Heart health 101: Know your numbers
September 29 is World Heart Day and the perfect time to check on your ticker. When it comes to a heart health, a few numbers can tell you a whole lot. Get to know your numbers for blood sugar, blood pressure, cholesterol and body weight. If these are too high, you are more likely to have heart disease and other health problems. Getting your numbers checked regularly and knowing what they mean is a great first step toward better health.
Here are the basics:
Blood sugar – aim for less than 100
- What it is: Your blood sugar measures exactly that – how much sugar is in your blood. Elevated blood sugar can lead to diabetes, and an increased risk for heart attack and stroke.
- What should your number be? Before eating, your blood sugar should be less than 100, and two hours after eating it should be less than 140.
- Take action: Avoid foods high in carbohydrates (such as bread, pasta and desserts), which can elevate your blood sugar, and work to incorporate more raw, cooked or roasted veggies into your daily diet.
Blood pressure – aim for 120/80 or lower
- What it is: Blood pressure measures the force of blood against the arteries when your beats (top number) and rests (bottom number).
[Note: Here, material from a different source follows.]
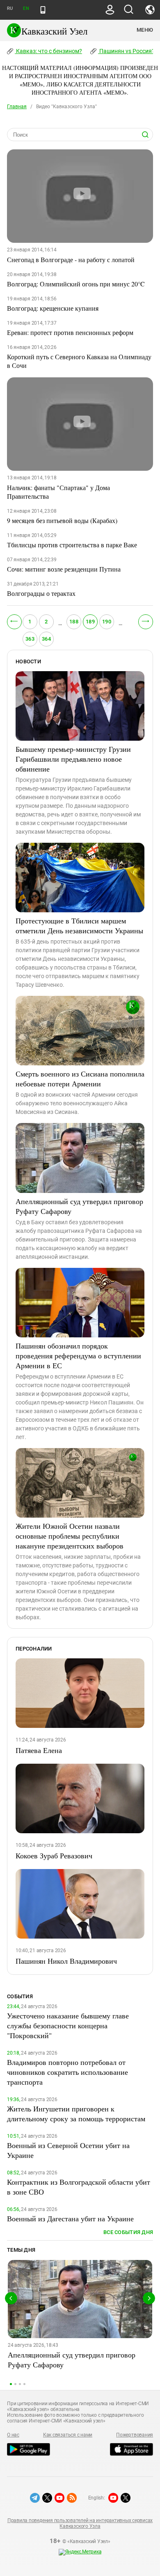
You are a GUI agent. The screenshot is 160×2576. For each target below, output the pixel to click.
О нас (13, 2435)
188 (73, 621)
High blood pressure, or hypertension, can damage your heart, arteries and kidneys if left untreated.
- What should your number be?
- 120/80 is considered normal.
- 140/90 or higher is considered high.
- Take action: Incorporate regular exercise, which can help maintain a healthy blood pressure, into your daily routine. Limiting sodium intake to about 1 teaspoon of salt (2,300 milligrams) each day and reducing your alcohol intake can also help.
Blood cholesterol – aim for less than 200
- What it is: Cholesterol is a waxy substance produced by the liver. If you have too much in your arteries, it can make it hard for your blood to circulate. Sustained high cholesterol can increase your risk for heart disease and heart attacks.
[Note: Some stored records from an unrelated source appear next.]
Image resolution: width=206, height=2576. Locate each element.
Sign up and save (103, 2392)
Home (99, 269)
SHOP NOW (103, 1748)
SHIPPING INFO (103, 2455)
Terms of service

- What should your number be?
- A total cholesterol reading of 200 milligrams per deciliter (mg/dL) is good.
- 200-239 mg/dL is borderline high, indicating some risk for heart disease.
- A reading of 240 mg/dL or above is considered high.
- Take action: Cholesterol is impacted in part by your diet, so reducing your intake of unhealthy foods like fried dishes and rich desserts can help improve your number.
Body mass index – aim for 18.6-24.9
- What it is: Your ideal body weight takes into account your gender, age, height and frame. Your body mass index, or BMI, uses your height as well as your weight to give you a better idea of how much of your body is composed of fat.
- What should your number be? The higher your BMI, the greater your risk of heart disease, hypertension and diabetes.
- A healthy BMI is between 18.6 and 24.9.
- A BMI between 25-29.9 is considered overweight.
- Anything above 30 is considered obese.
- Take action: Eat a healthy diet with lots of vegetables and increase your weekly activity and exercise. Burning 500 extra calories a day can help you lose up to one pound a week.